Before long, the answer to his prayers arrived. A trail of dust appeared above the heat haze on the horizon, where the well-worn road to the Dardanian Gate issued out of the foothills. It moved slowly across the plain towards the city, eventually revealing the distant figures of a troop of cavalry, followed by a line of ox-drawn waggons laden with supplies. Shortly, the gates opened and the mounted escort – some fifty horses and riders – began filing through. The waggons followed, the sluggish beasts that drew them taking little notice of the shouts or sticks of their drivers. The final waggon was piled high with sacks of grain that made the heavy axle and solid wooden wheels squeal in protest. With an agility that belied his powerful bulk, Odysseus darted out from the shadows beneath the wall and hopped up onto the rear of the waggon. A moment later he could hear the sound of cloven feet on flagstones echoing back from the interior of the gate, and watched with a quiet smile of satisfaction – mixed with a pang of nervous anticipation – as the wooden portals were swung shut behind him.
He lay back in the sacks and tried to look as if he belonged there. Then a short guard with an angry, self-important face pointed at him and called out. Odysseus jumped down and immediately assumed a beggar’s pose: back bent, eyes wide with fearful humility, hands cupped and thrust out in a gesture of supplication. The guard shouted something in Trojan that was too fast for Odysseus to understand, then brought the shaft of his spear down on his bowed spine with a whack that gave the other soldiers great amusement. Odysseus hardly felt the blow on his hardened muscles. Moving quickly, he grabbed the hem of the soldier’s cloak.
‘Got any food, captain?’ he croaked, thickening his voice to disguise his accent.
The guard wrinkled his nose up and blinked as the mixed stench of manure, urine and stale sweat washed over him. Yanking his cloak from Odysseus’s clutching fingertips, he stumbled backwards and waved the beggar away.
‘Go on, you filthy swine. Get out of my sight.’
Odysseus turned and shuffled off into the narrow streets before the guard could change his mind and have him thrown back out of the gate. It was ten years since he had last entered Troy, when he had been part of an embassy sent to petition for the return of Helen. Then the population had been openly hostile to the foreign warriors who had dared to bring threats of violence to their peaceful city. Now they were less naïve, their lives changed forever by the war that had claimed so many of Troy’s sons and so much of its wealth. Half of the women seemed to be widows, dressed in the black of mourning, while almost as many were prostitutes, with painted faces and brightly coloured dresses. Their wretched, hungry children scurried through the streets like rats, following the slow-moving waggons and trying to steal whatever they could lay their hands on, indifferent to the frequent cuffs of the escorts. And everywhere Odysseus looked there were soldiers, drawn from all the towns and cities of Ilium. Some were beardless boys barely old enough to carry a shield and spear; others were grey-bearded old men, ordered to fill the numerous gaps left by the dead on the plains between the Scaean Gate and the Greek camp; but most were professional warriors or mercenaries, stalking the streets with their battle-hardened faces in search of wine or women with which to pass away their boredom.
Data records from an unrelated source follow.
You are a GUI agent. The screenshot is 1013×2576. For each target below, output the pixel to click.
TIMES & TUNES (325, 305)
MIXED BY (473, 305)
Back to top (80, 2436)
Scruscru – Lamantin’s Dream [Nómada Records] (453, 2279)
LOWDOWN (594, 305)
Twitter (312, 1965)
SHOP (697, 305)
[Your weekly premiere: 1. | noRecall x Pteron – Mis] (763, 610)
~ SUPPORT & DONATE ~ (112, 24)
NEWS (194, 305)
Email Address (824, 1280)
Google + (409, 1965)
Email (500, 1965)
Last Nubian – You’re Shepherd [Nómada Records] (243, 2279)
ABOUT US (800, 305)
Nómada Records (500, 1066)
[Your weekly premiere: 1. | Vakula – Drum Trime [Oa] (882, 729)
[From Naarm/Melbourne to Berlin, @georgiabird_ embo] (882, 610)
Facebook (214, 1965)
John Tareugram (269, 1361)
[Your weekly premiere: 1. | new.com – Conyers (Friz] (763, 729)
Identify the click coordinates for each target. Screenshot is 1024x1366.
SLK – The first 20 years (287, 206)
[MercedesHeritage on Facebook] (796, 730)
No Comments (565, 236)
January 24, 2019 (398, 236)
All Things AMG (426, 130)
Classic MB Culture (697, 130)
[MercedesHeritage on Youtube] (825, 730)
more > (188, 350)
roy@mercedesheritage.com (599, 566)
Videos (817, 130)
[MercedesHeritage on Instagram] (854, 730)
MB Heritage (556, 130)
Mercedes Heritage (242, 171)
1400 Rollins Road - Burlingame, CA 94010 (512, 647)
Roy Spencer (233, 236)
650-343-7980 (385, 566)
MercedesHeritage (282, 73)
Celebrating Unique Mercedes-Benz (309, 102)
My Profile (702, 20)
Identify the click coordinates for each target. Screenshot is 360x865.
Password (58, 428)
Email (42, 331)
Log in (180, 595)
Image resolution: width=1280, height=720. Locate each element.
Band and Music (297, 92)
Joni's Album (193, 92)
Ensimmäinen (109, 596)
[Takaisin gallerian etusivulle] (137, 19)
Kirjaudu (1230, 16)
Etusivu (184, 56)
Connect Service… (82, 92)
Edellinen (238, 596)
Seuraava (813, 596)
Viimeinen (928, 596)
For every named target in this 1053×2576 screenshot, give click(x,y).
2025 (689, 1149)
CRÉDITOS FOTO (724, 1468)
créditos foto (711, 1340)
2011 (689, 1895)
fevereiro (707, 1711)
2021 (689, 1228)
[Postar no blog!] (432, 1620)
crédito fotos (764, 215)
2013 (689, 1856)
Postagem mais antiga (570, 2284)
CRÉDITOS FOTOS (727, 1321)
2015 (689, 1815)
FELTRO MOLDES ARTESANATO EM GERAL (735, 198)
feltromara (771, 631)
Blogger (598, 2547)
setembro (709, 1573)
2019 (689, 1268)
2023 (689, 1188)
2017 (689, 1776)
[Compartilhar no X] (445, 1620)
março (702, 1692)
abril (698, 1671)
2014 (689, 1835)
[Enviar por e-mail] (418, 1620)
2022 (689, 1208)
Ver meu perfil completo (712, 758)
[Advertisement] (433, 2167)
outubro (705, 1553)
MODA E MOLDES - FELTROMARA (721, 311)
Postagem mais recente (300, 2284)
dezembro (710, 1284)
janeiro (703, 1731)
Few paid any attention to Odysseus, unless it was to avoid the odour that emanated from his wretched form. Looking up, he saw the battlements of Pergamos rising a short distance beyond the houses to his right. The temple of Athena – and the Palladium – lay within the citadel walls, and guessing that was where the supplies would be taken for safe storage, he quickened his pace to catch up with the rearmost of the waggons. After a while, the convoy turned right onto a broader thoroughfare that sloped gradually up towards Pergamos. Despite the years since he had last been there, Odysseus recognised the tall tower that guarded the main entrance. Each of its smooth, well-fitted blocks was half the height of a man, and at its base were six statues depicting different gods from the Trojan pantheon. Though these were ostensibly the same gods that were worshipped by the Greeks, the identities of the crudely imagined figures had been a mystery to Odysseus ten years before and remained so now as he followed the trudging convoy to the foot of the tower. The gates opened and the cavalry escort trotted through first, ducking beneath the short, echoing tunnel that led to the highest part of Troy. Odysseus closed the gap between himself and the last waggon, praying silently to Athena that he would not be noticed by the guards.r />
‘Where d’you think you’re going?’
The harsh words were followed by the smack of a spear across his arm. Odysseus, bent double once more, glanced up and saw the soldier who had hit him. He also noticed two others leaning their weight upon the heavy timbers of the gates as they pushed them inward behind the last waggon. Ignoring his assailant, he shuffled rapidly towards the men on the doors.
‘Spare some food for an old pilgrim? Drop of water, perhaps? How about a swallow of wine?’
He clutched at their cloaks, forcing them to abandon the gates and withdraw with groans of protest from the terrible smell.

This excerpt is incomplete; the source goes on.